*PASSAGE*.
------------------------

Klassen: Stronger wholesale values underpin feeder cattle

Wholesale beef prices have been trading near historical highs, which has supported fed and feeder cattle markets. Beef demand during the summer months has been slightly higher than anticipated, causing the combined weekly slaughter pace in Canada and the U.S. to exceed expectations. Favourable weather across the Midwest and Eastern Seaboard has encouraged barbecues and restaurant patio traffic.

Alberta packers were buying fed cattle in the range of $119 to $120, similar to week-ago levels, but with many packers short bought, the industry is expecting stronger cash trade over the next couple of weeks. Back-to-school usually results in a slowdown in beef consumption, but it looks like the weekly slaughter will maintain current levels into the fall. The market is expecting a sharper year-over-year decline in fourth-quarter beef production, so the supply situation favours a stronger fed market longer-term.

------------------------

*DATASET EXCERPT*.
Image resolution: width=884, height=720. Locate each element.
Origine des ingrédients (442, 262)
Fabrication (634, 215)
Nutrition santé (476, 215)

------------------------

*TASKS FOR THIS EXERCISE*.
**a.** In one to three sentences, explain why the cattle market commentary says the industry expects stronger cash trade over the next couple of weeks.
**b.** Write out the part of the cattle market commentary that begins at the words "Klassen: Stronger wholesale" and stops after "restaurant patio traffic.".
The listing has no connection to the cattle market commentary.

*EXPECTED RESPONSES*.
**a.** The industry expects stronger cash trade because many packers are short bought. This is despite Alberta packers currently buying fed cattle at $119 to $120, similar to week-ago levels.

**b.**
Klassen: Stronger wholesale values underpin feeder cattle

Wholesale beef prices have been trading near historical highs, which has supported fed and feeder cattle markets. Beef demand during the summer months has been slightly higher than anticipated, causing the combined weekly slaughter pace in Canada and the U.S. to exceed expectations. Favourable weather across the Midwest and Eastern Seaboard has encouraged barbecues and restaurant patio traffic.